» Article:

##########

According to the company, the Swatch Group was much more resistant to the negative global economic developments than most of the industry, and had overall results that were far better than the 2009 first-half export figures released by the Swiss Watch Federation.
For example, in the first half of 2009, gross sales for the company's watch segment decreased 16.4 percent to approximately $1.81 billion, compared with a 26.4 percent drop in value for the Swiss Watch Federation, the company said.
According to the company, the Swatch Group's 19 brands in all price categories, its favorable geographical mix and strong distribution network proved to be key advantages.
In addition, unlike in the previous year, foreign currencies overall did not have any substantial impact on sales, the company said.
The Swatch Group's production segment achieved gross sales of approximately $777 million, a 12.3 percent decrease compared with the first half of 2008, as a consequence of the general decrease in demand for watch movements and components.
While sales of mechanical movements were still strong, demand for quartz movements in the last six months has decreased, the company said.
The group maintained its production capacities, even though in some companies the utilization was lower than in the past. As one of the measures, some third-party activities were shifted internally, the company said, and reduced working hours are planned for the second half of this year instead of major job cuts.
Also, the company hopes new products such as the mechanical movements for Swatch and Tissot will boost sales and orders in the segment.
Based on current order books, the group expects to maintain the current level of performance in the production segment in the second half of the year.
According to the company, the group's unique brand portfolio and worldwide presence in distribution, combined with its solid equity and liquidity base, will enable it to largely overcome the difficult economic conditions and to emerge from them even stronger.
A main growth driver in the coming months will continue to be improving sales in most of the countries where demand should pick up with the anticipated weakening of the recession. The sales development in the last two to three months as well as current order entries show signs of recovery, the company said.
In addition, a slowdown in retailer destocking coupled with new product launches from Breguet, Omega and Tiffany, new mechanical movements for Swatch and Tissot, as well as new product development in practically all brands, will further improve group sales, the company said. Overall, this should enable the group to realize sales in the second half of the year that are comparable to or, for several important brands, even better than the last six months of 2008.

##########

» Extracted data:
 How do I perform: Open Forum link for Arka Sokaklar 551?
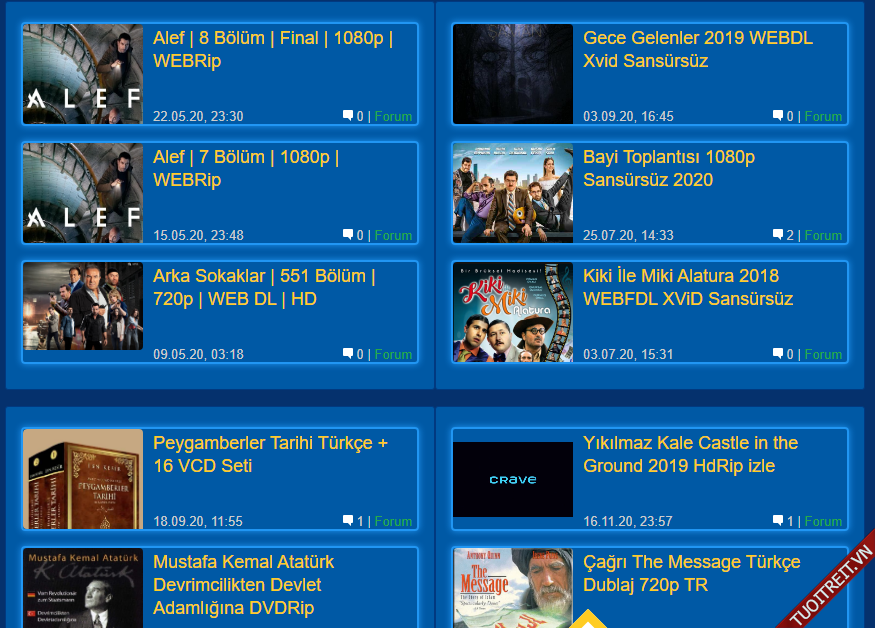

##########

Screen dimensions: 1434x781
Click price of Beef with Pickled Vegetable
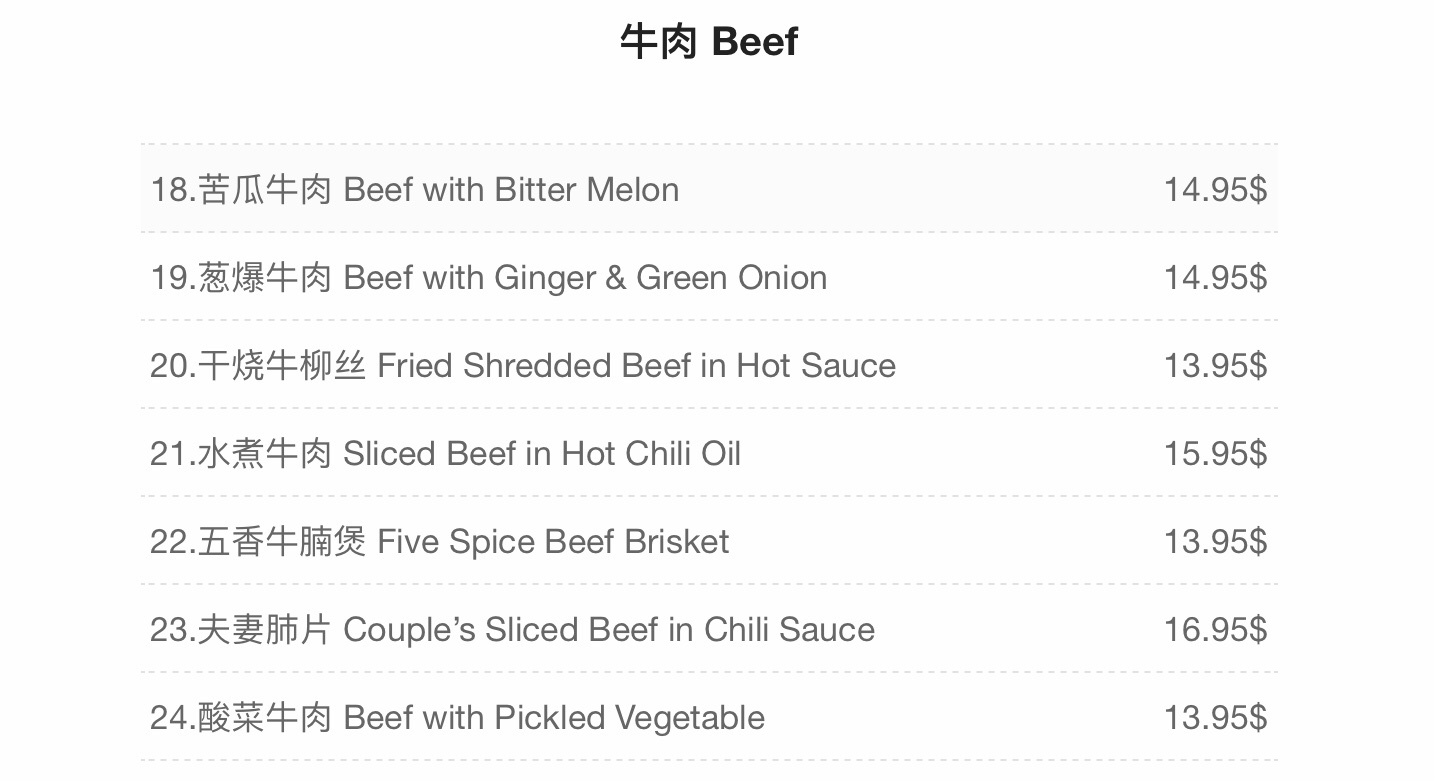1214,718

##########

Translate this sentence from the article on the Swatch Group's first-half results into Spanish: "In addition, unlike in the previous year, foreign currencies overall did not have any substantial impact on sales, the company said."

» Task output: Además, a diferencia del año anterior, las divisas extranjeras en conjunto no tuvieron ningún impacto sustancial en las ventas, dijo la empresa.